## What the exercise asks
A word-for-word restatement of every record is required.

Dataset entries
⁂

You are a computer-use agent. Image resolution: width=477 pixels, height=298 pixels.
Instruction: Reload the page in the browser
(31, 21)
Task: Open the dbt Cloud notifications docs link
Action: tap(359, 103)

⁂

## Result of this task
You are a computer-use agent. Image resolution: width=477 pixels, height=298 pixels.
Instruction: Reload the page in the browser
(31, 21)
Task: Open the dbt Cloud notifications docs link
Action: tap(359, 103)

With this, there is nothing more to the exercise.